### Excerpt to read
For almost 60 years, the 81-year-old Palestinian artist has experimented with colour, form and texture to create works that examine both physical and intangible aspects of the natural world, rejecting the specificity of detail in an attempt to capture the pure essence of a leaf or the irregular way that light breaks up the uniformity of a darkened city.

Forging personal connections with the viewer

In Opacity and Transparency, her latest solo exhibition, which opened on Tuesday at Ayyam Gallery in Beirut, she continues a long, experimental study of light and how it shapes perceptions of space, time and distance. Contrasting opaque, hard-edged shapes with translucent washes, broken brushstrokes and soft-edged forms, she explores density and depth in vivid colours and subtle variations of shade.

Opacity and Transparency at Ayyam Gallery in Beirut. Courtesy Ayyam Gallery
Opacity and Transparency at Ayyam Gallery in Beirut. Courtesy Ayyam Gallery

Her abstract acrylic paintings evoke a sense of familiarity, forging personal connections with each viewer. Where one person sees red sparks smouldering in the shadowy blues of a heap of charred logs, another might see sunlight reflecting off a glass skyscraper. A palette of pale yellow, gold and sky blue might recall patterns of sunshine and shade on a field of ripe wheat, or hands running through the thick, tawny fur of a golden retriever.

“Lots of critics would like to say that abstraction comes only from the mind of the artist,” she says. “But everything we see is what gets translated into painting … we look at natural processes and allow them to affect us and our mind processes all the things we see and we extract principles from that … If we use those principles to guide how, we make shape on a painting, then we’re imitating nature not by looking at it from one point of view, like a camera, but from the point of view of a process of thought.

“People will come to a painting and they’ll recognise something in it. It’s not an automobile or a surface, but something in them will say, ‘You’ve seen something like that before’ … That’s a very important act of recognition.”

Shaping her perception of the world 

Halaby’s work is the product of a mind used to closely observing and analysing the world around her and has its roots in decades of experience. In Beirut, she finds herself feeling as though she is coming home, she says. Born in Jerusalem in 1936, Halaby fled Palestine with her family in 1948 and spent three years living in Lebanon. In 1951, they emigrated to America, where she has lived ever since. Even as a child, she seems to have been unusually attuned to light and colour. Her family travelled from Lebanon to America by boat, stopping at lots of cities along the way.

Samia Halaby's 'Interpenetrating Transparencies' (2017). Courtesy Samia Halaby'

“When we arrived in New York it struck me as being a novelty because it was a brown city. I called my sister, ‘Come, come! We’re coming to a brown city.’ Most cities are white when you see them from the Mediterranean,” she recalls, laughing. “Light is very important – and good for our health. When I travel here I always feel better.”

After studying art at Indiana University, Halaby spent several decades as an academic, teaching in Hawaii and serving as the first full-time female associate professor at the Yale School of Art, where she worked for 10 years. Each place she has lived has fed into her artwork, she says, but her early years in Palestine and Lebanon had a lasting impact. "My perception of the world is really formed by these years and by the tragedy in Palestine, which continues day in and day out and continues to deepen," she says. "In visual terms, what you see all the time affects you … The visual things I experienced – like all children, those things are deeply imprinted in your memory."

### What to do
Answer these questions using the article on Samia Halaby:
1. In what city is the gallery showing Opacity and Transparency?
2. What color did New York appear to Halaby when her family arrived?
3. At which school did Halaby serve as the first full-time female associate professor?
Rely only on the article on Samia Halaby to answer.

### Data segment
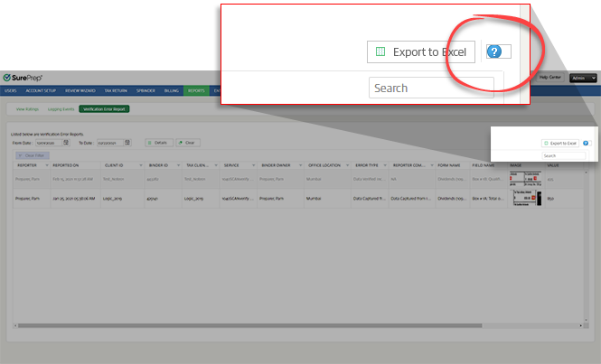This screenshot has width=601, height=364.
Task: Open the Help Center link
Action: [x=549, y=78]

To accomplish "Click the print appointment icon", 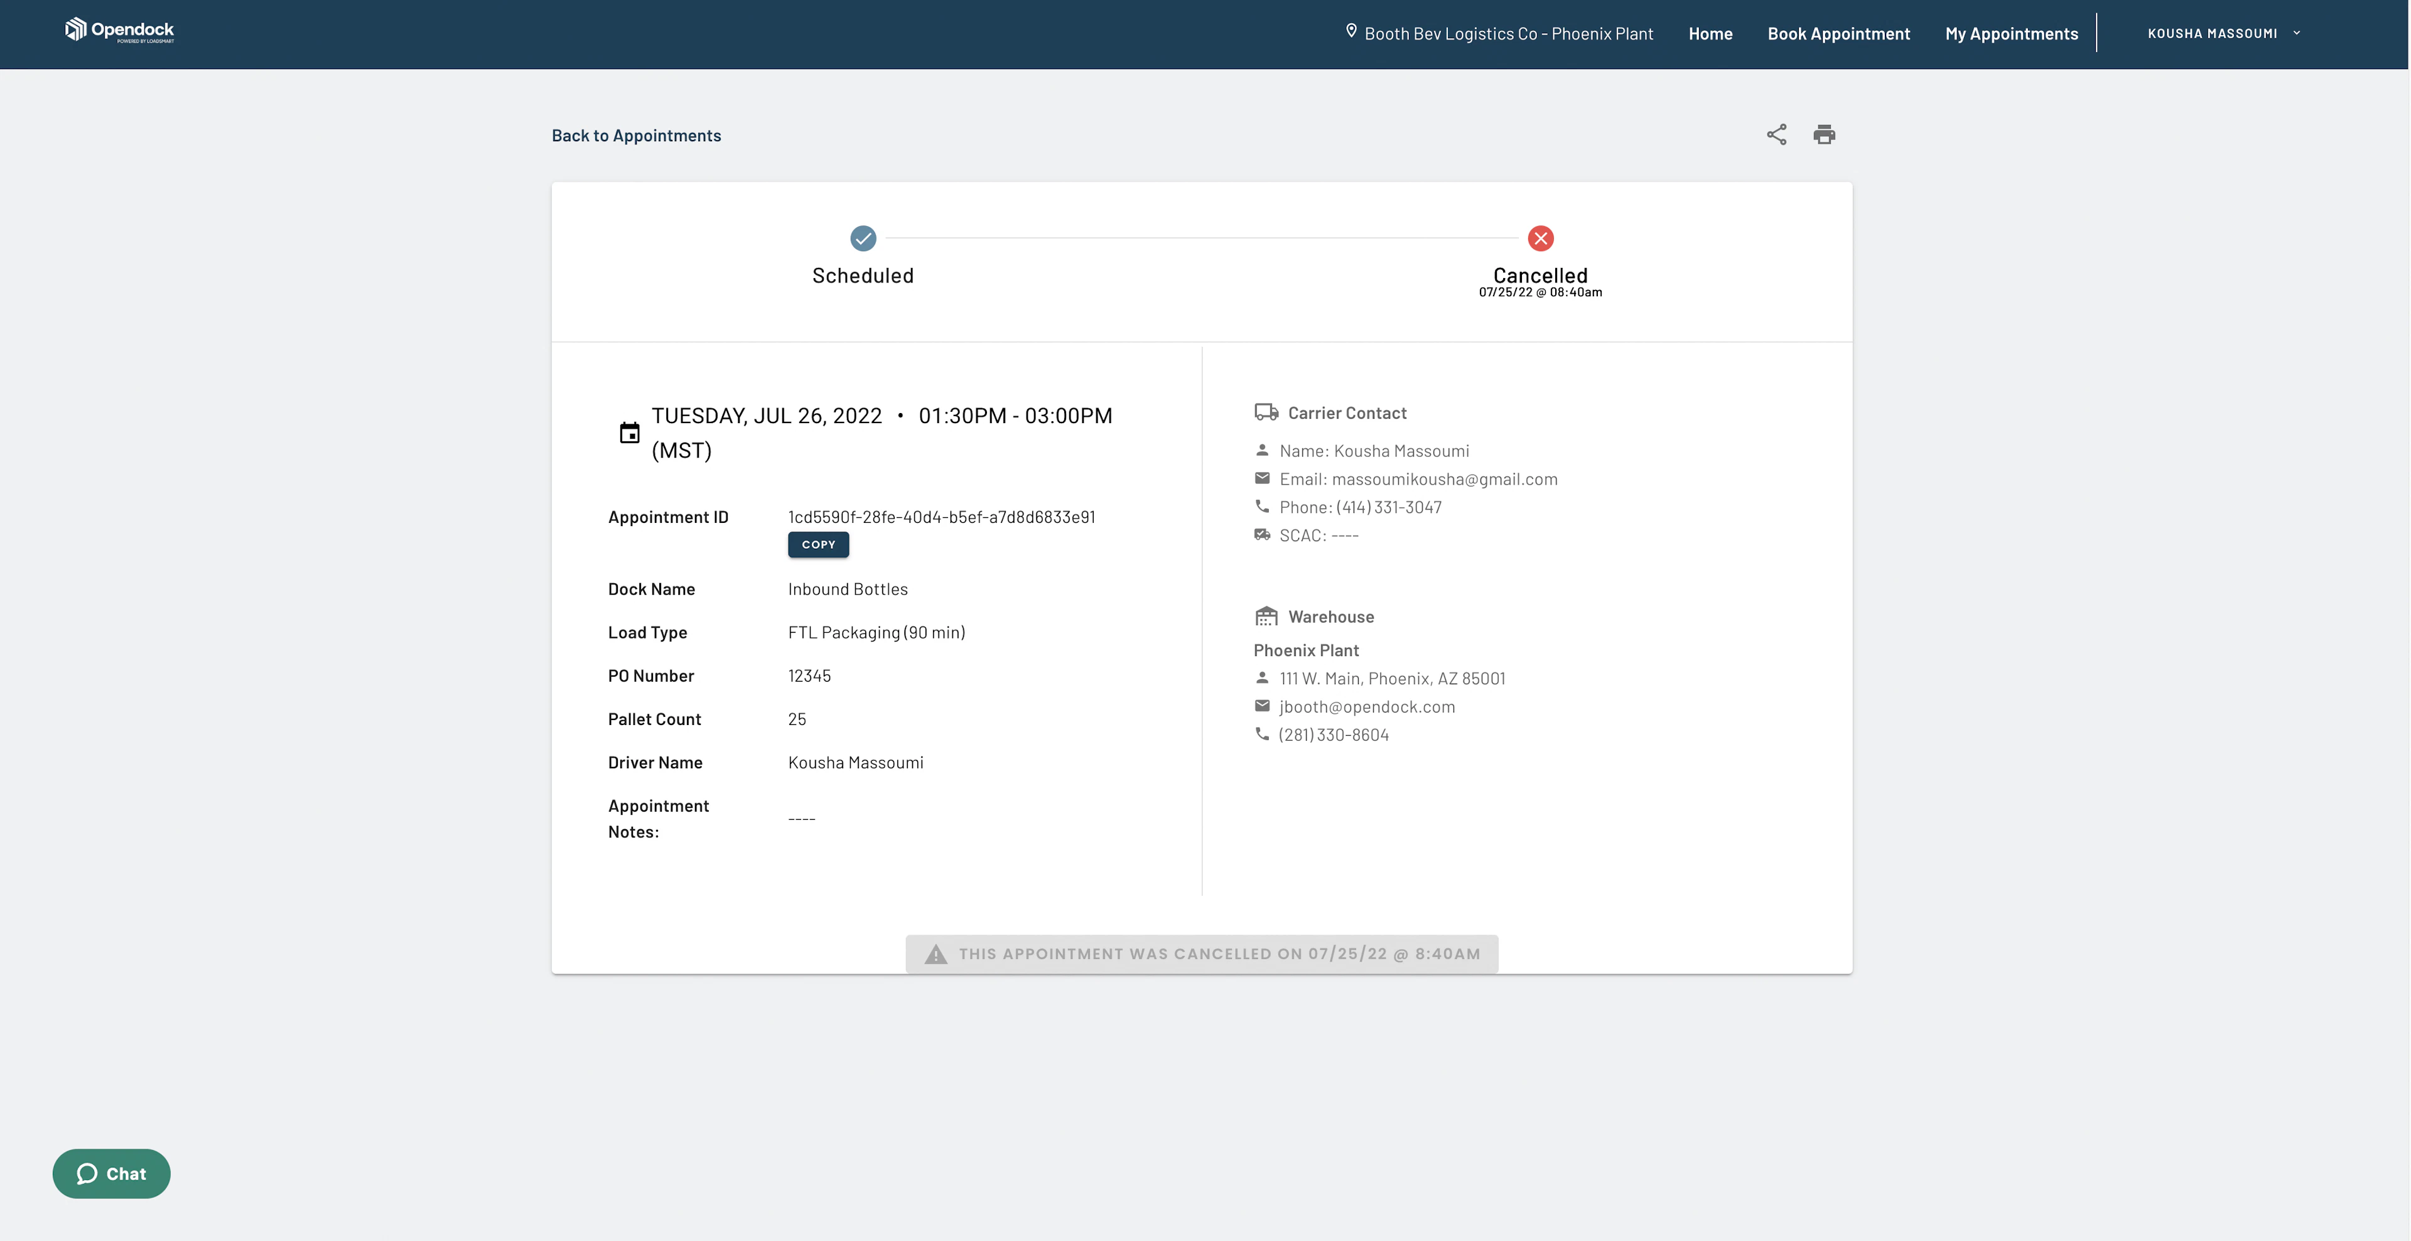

### Response
1. Beirut
2. Brown
3. The Yale School of Art